Virginia Dwan was an American art collector, art patron, philanthropist, and founder of the Dwan Light Sanctuary in Montezuma, New Mexico.
18 Facts About Virginia Dwan
Virginia Dwan was the former owner and executive director of Dwan Gallery, Los Angeles and Dwan Gallery New York, a contemporary art gallery closely identified with the American movements of Minimalism, Conceptual Art, and Earthworks.
Virginia Dwan, heiress to the Minnesota-based conglomerate 3M, was born in Minneapolis.
Virginia Dwan attended the University of California at Los Angeles to study art, but then dropped out and married a medical student in Los Angeles.
In 1950, Dwan married psychology graduate student Peter Fischer, and one month after her 19th birthday, she gave birth to her daughter, Candace.
Virginia Dwan married UCLA medical student Philippe Vadim Kondratief in 1958.
Virginia Dwan leased a tiny storefront in a Spanish Mission-style building at 1091 Broxton Avenue in the Westwood section of Los Angeles in 1959.
Virginia Dwan found a bigger space in 1962, hiring art dealer John Weber, who brought in a few of his own artists and organized some shows.
In June 1962, Virginia Dwan moved to the new location at 10846 Lindbrook Drive, which was twice as large as her first space.
Virginia Dwan organized several influential exhibitions in her new space, including "My Country 'Tis of Thee", an exhibition of Pop Art held in November 1962.
Virginia Dwan opened a place on 57th Street, leaving Weber to run the gallery in Los Angeles for a few years before he joined her in New York.

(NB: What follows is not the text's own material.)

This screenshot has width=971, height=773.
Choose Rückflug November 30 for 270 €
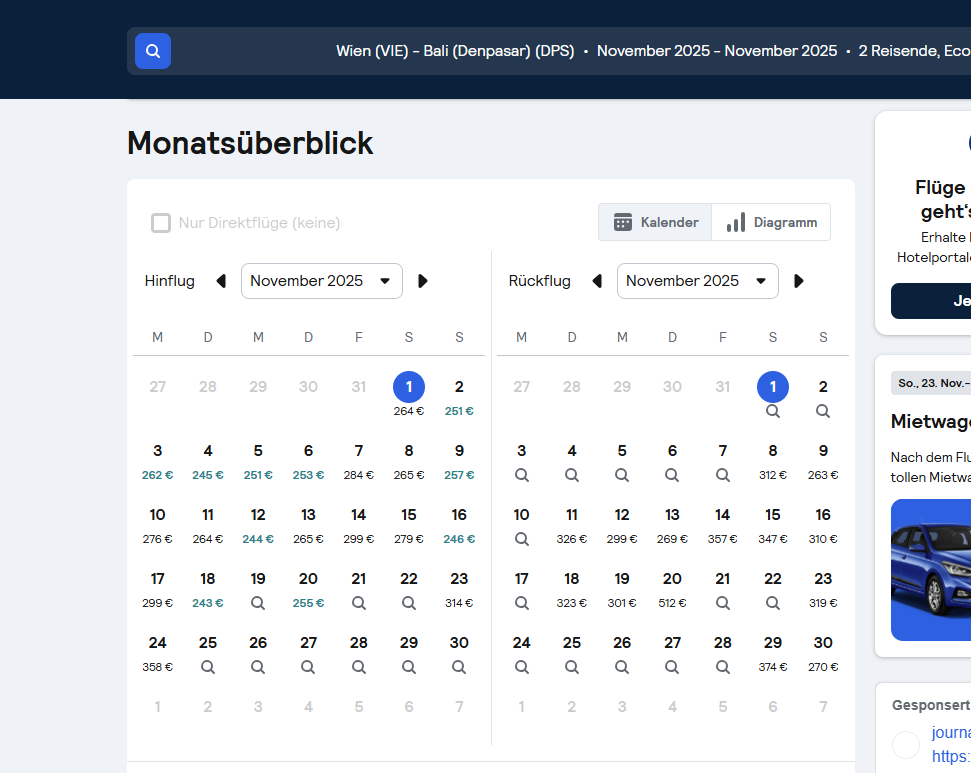(x=823, y=652)
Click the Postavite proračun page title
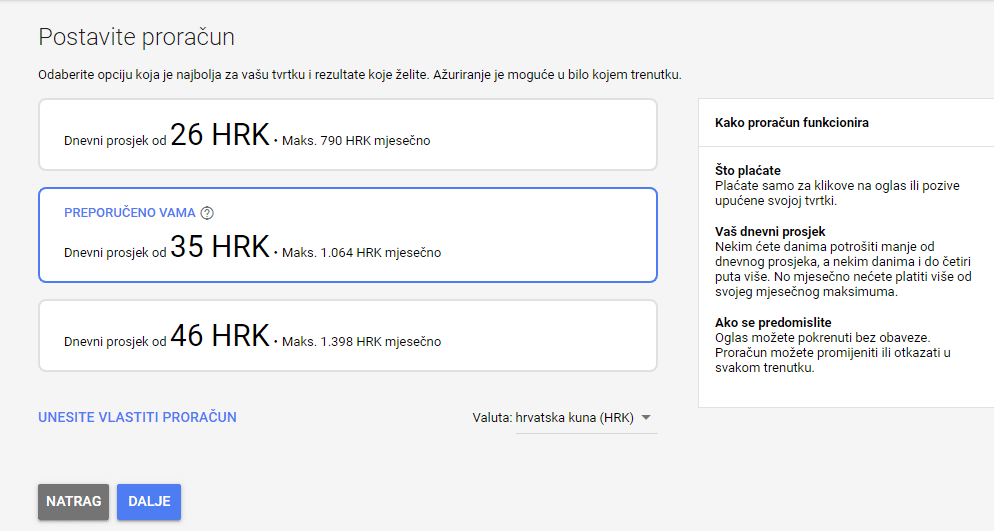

Virginia Dwan then began to focus on earthworks such as the 35-Pole Lightning Field by Walter De Maria and Ross's Star Axis, a naked eye observatory in New Mexico whose construction she supported from its conception in 1971.
Virginia Dwan purchased the land for Michael Heizer's Double Negative.
In 1965, the Virginia Dwan Collection, featuring artists like Willem de Kooning, Franz Kline, Robert Rauschenberg, Claes Oldenburg, and Lee Bontecou, was exhibited at the University of California, Los Angeles.
Virginia Dwan later gave many artworks to various museums in the United States.
In 1985, Virginia Dwan donated Michael Heizer's project Double Negative, two 100-foot-long cuts facing each other across the curving rim of Mormon Mesa, to the Museum of Contemporary Art, Los Angeles.
Virginia Dwan conceived and supported construction of the Virginia Dwan Light Sanctuary, a structural artwork and secular space in Montezuma, New Mexico built in collaboration with architect Laban Wingert and Charles Ross, who contributed the space's solar spectrum artwork.
In 2013, Virginia Dwan gave A Nonsite, Pine Barrens, New Jersey by Robert Smithson, an indoor work containing substances from an outdoor site elsewhere; and Glass Stratum by Timothy McCormack, made up of 37 sheets of half-inch-thick glass layered atop one another, to the National Gallery of Art in Washington, DC.